This sketch

Arts-towers vision revised

Artists and neighbours express different views of the plan for a multi-purpose residential highrise project proposed for South Surrey.

A second public-information meeting on a proposed residential towers-arts hub project for South Surrey put forward a new version, including a reduction in overall height and changes in building massing.

The meeting, at Bayridge Elementary gym Wednesday night (held after Peace Arch News’ press time), was hosted by Cotter Architects Inc., which is creating the design – proposed for 152 Street at 19 Avenue – for co-developers the Reifel Cooke Group and the Surrey City Development Corporation.

“This is very much a response to the first meeting,” marketing director Shawna Nickel said prior to the presentation, noting architect Patrick Cotter has been keen to reflect feedback from the previous showcase in October, which drew more than 180 people.

“He, and we, are big advocates of the public process,” she added.

Foremost in changes to the proposal is an adjustment of the heights of the two towers, from 26 and 19 storeys to 23 and 21 storeys, but Nickel noted this may not change public perception of the overall height due to previous confusion about the way the heights were calculated.

The height for the highest tower, as originally proposed, would have been 26 storeys on top of a commercial pedestal equivalent to four storeys, Nickel clarified, resulting in a height equivalent to 30 storeys from ground level.

The height, from ground level, of the highest tower in the newest version would now be 27 storeys including the pedestal. The other, free-standing tower would be 21 storeys from ground level.

Nickel said it was hoped this week’s meeting would address “a few of the common questions that came out either in one-on-one or group discussion.”

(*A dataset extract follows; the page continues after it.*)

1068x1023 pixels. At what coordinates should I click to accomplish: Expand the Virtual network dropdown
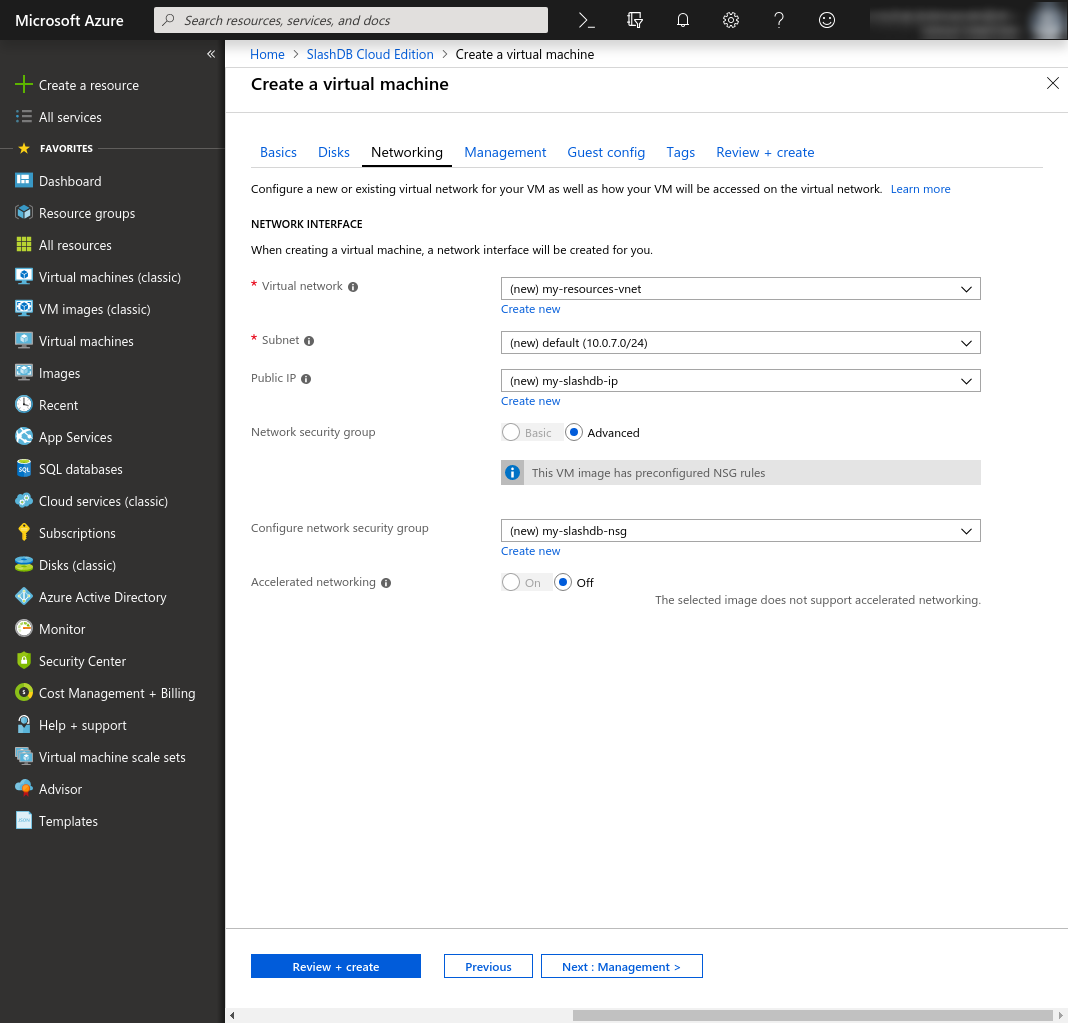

Meanwhile Wendy Bollard, artistic director of Peninsula Productions – one of the members of the arts community consulted during development of the plan – says she is convinced proposed cultural amenities, including a 350-seat performing arts centre and a contemporary arts centre cafe/gallery, are not simply window dressing for the project.

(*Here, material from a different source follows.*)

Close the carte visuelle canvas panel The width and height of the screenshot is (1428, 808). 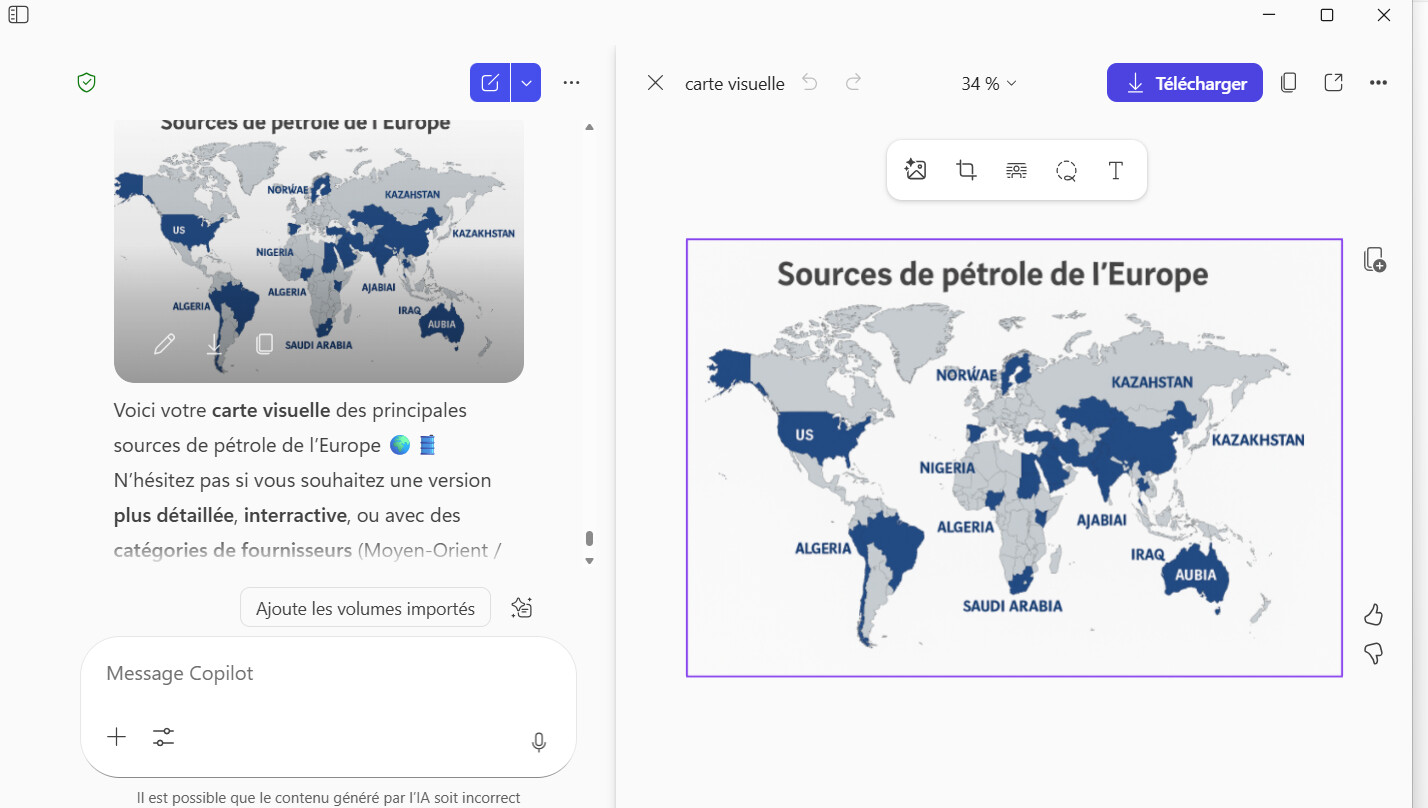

“Myself and Cora Li-Leger (representing the performing arts and contemporary visual arts, respectively) have been going to meetings for months with Patrick Cotter and city representatives,” Bollard said, noting a professional theatre architect was also consulted.

“I’m not sure why they would have gone to all that trouble if they were not sincere about the arts component.”

Both Bollard and Li-Leger said they feel their suggestions  – such as presenting the arts elements in different areas of the plan, to increase foot traffic – have been acted upon.

“We’re definitely being listened to, and I credit Coun. Judy Villeneuve (chair of Surrey’s cultural committee) for positive leadership in that way,” Li-Leger said.

Critics of the proposal – including David Cann, president of the Semiahmoo Residents’ Association – have said the height of the buildings will establish a dangerous precedent for light and view-blocking development in South Surrey, while the addition of so many residents will create a potentially huge problem with traffic congestion.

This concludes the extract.